> **EXERCISE PROMPT**:
In your copy, reproduce each entry exactly and include no picture.

(Stored records)
....

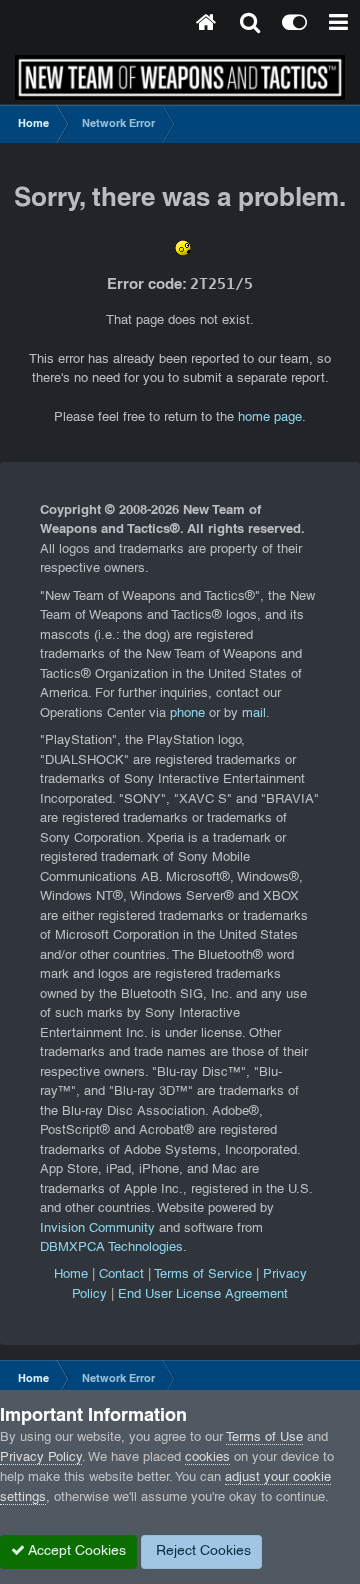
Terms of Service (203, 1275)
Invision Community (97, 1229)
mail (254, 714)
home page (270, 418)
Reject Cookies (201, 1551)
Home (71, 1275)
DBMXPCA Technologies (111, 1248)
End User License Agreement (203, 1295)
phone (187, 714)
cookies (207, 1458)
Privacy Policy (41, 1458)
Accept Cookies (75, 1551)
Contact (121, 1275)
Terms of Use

....

> **EXERCISE OUTPUT**:
Terms of Service (203, 1275)
Invision Community (97, 1229)
mail (254, 714)
home page (270, 418)
Reject Cookies (201, 1551)
Home (71, 1275)
DBMXPCA Technologies (111, 1248)
End User License Agreement (203, 1295)
phone (187, 714)
cookies (207, 1458)
Privacy Policy (41, 1458)
Accept Cookies (75, 1551)
Contact (121, 1275)
Terms of Use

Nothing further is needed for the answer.